- _WHAT YOU NEED TO DO_: In this exercise, print only the lines of the records below from the one with "Instruction: Expand the" through the one with "The width and", inclusive. Pictures are not part of the copy.

[Saved data entries]
BEGIN

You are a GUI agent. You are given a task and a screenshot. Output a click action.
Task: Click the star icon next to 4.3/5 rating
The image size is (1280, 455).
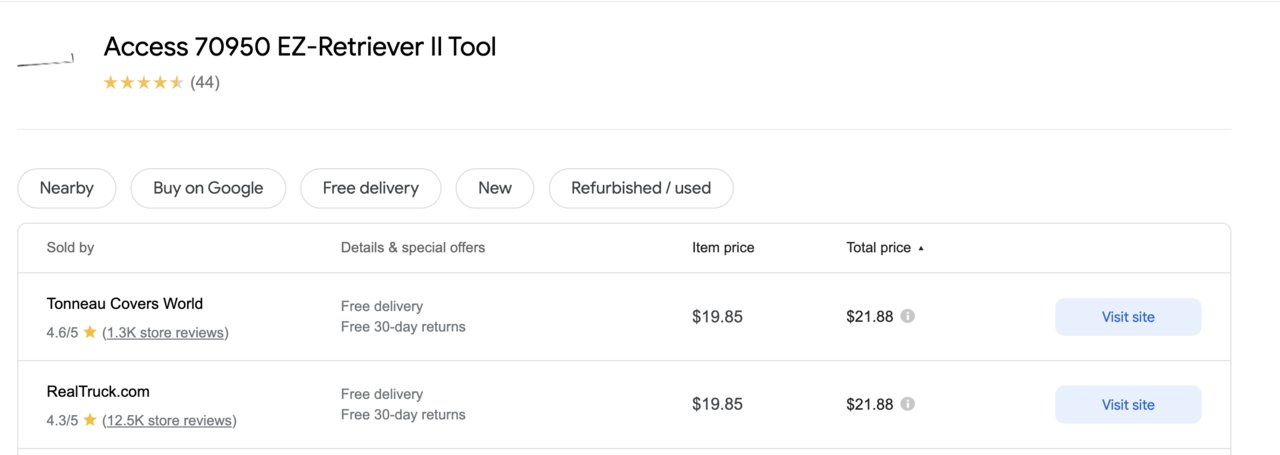pyautogui.click(x=90, y=421)
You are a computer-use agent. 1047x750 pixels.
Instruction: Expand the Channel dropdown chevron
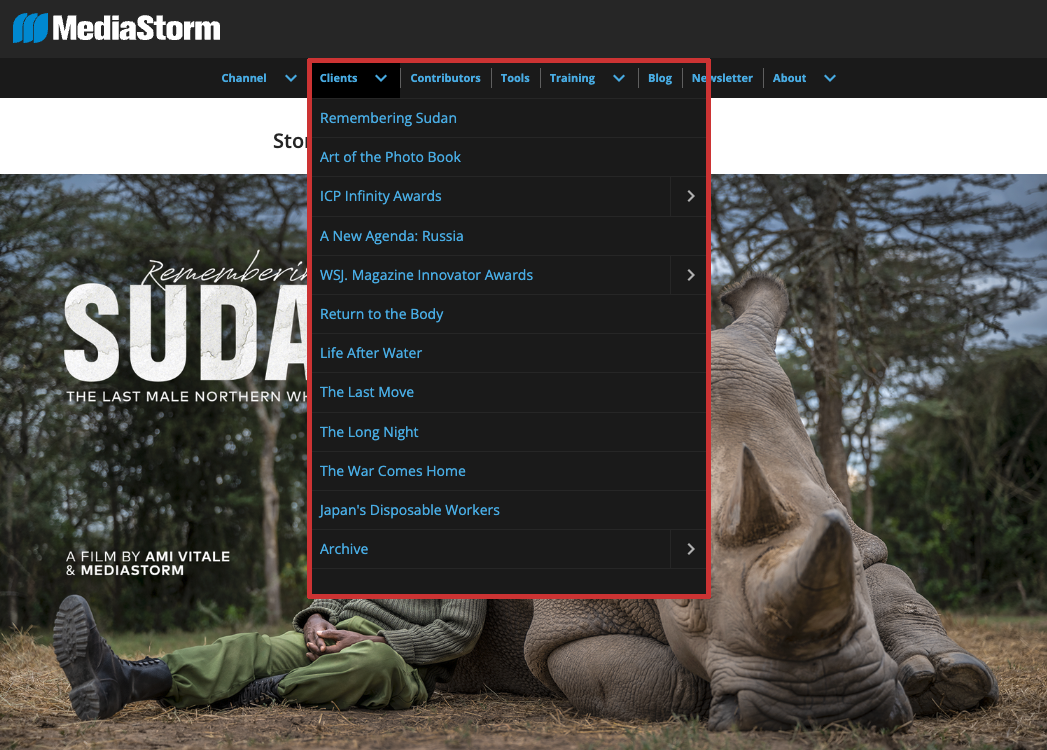tap(291, 78)
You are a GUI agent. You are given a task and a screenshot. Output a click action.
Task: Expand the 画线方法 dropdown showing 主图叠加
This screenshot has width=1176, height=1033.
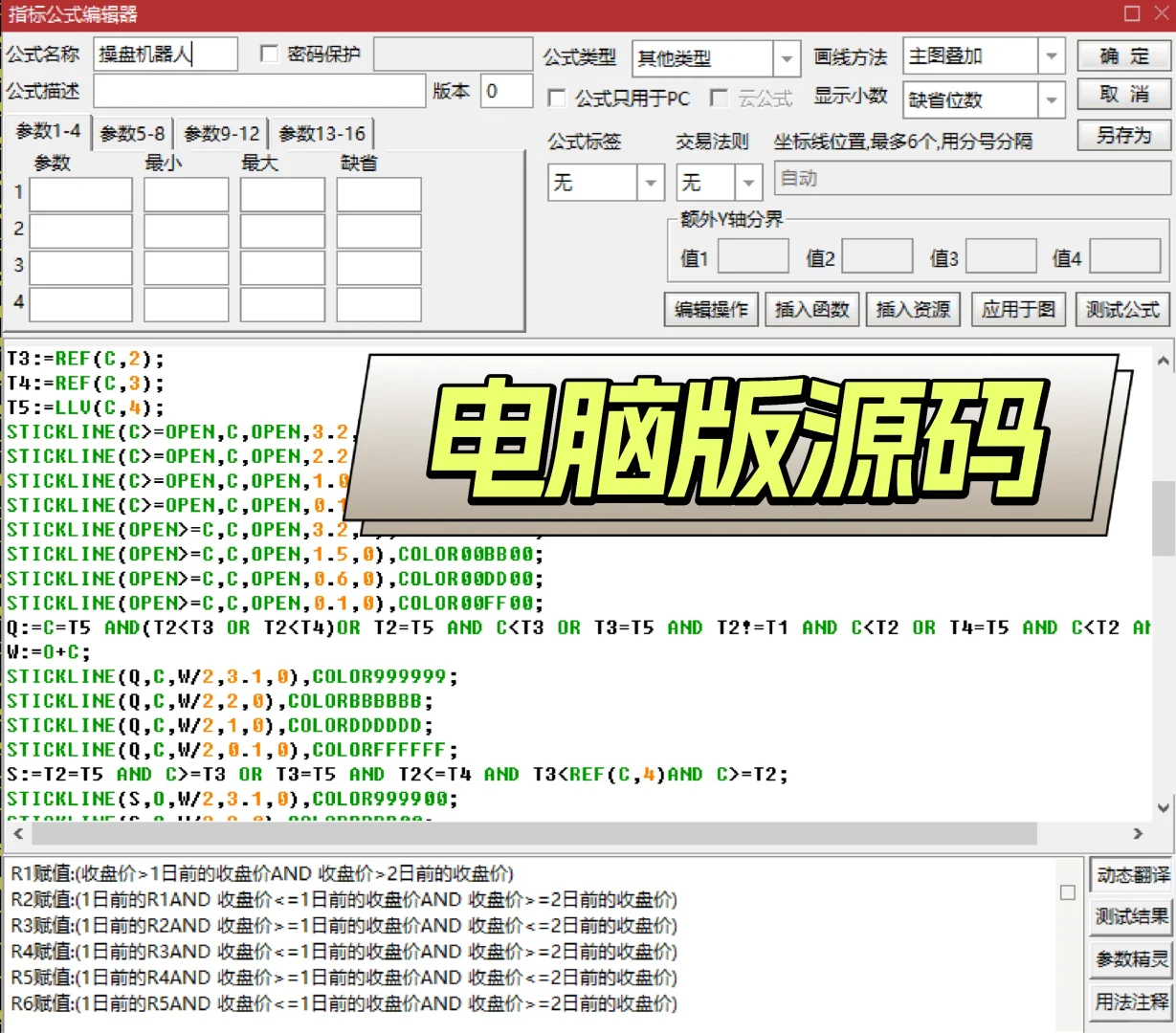point(1052,55)
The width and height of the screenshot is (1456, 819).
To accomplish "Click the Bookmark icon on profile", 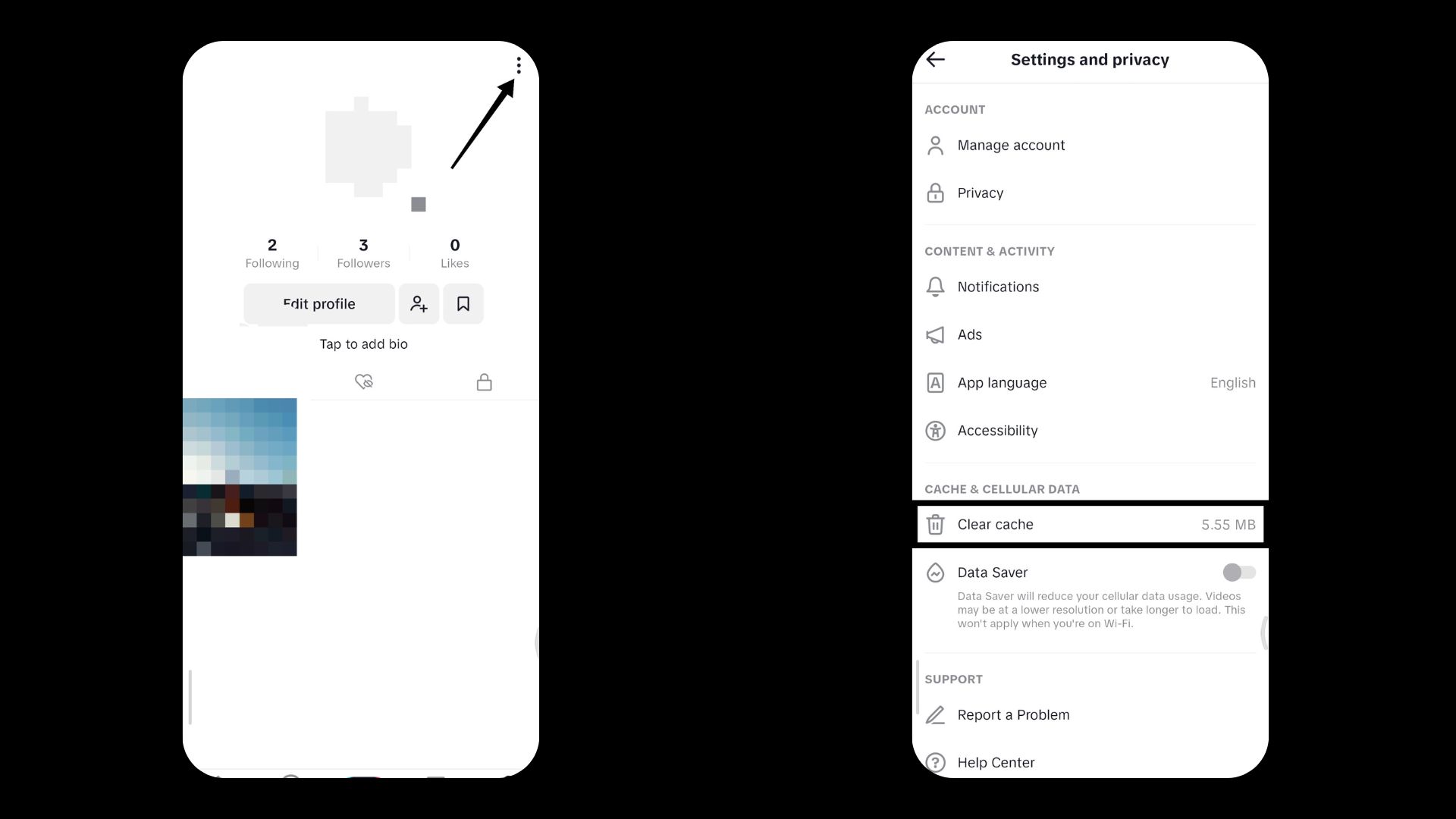I will tap(463, 304).
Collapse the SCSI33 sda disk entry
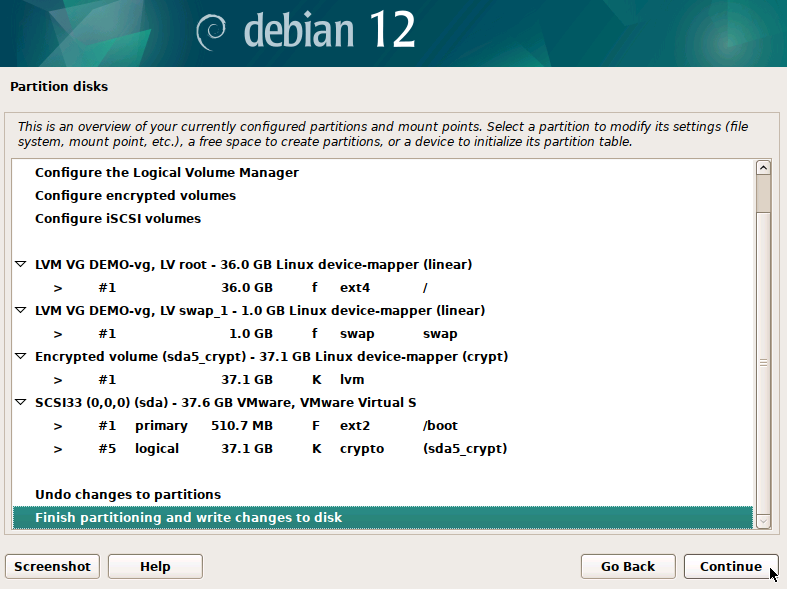Image resolution: width=787 pixels, height=589 pixels. click(x=21, y=403)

END

- _EXERCISE SOLUTION_:
Instruction: Expand the Channel dropdown chevron
tap(291, 78)
You are a GUI agent. You are given a task and a screenshot. Output a click action.
Task: Expand the 画线方法 dropdown showing 主图叠加
This screenshot has width=1176, height=1033.
point(1052,55)
The width and height of the screenshot is (1456, 819).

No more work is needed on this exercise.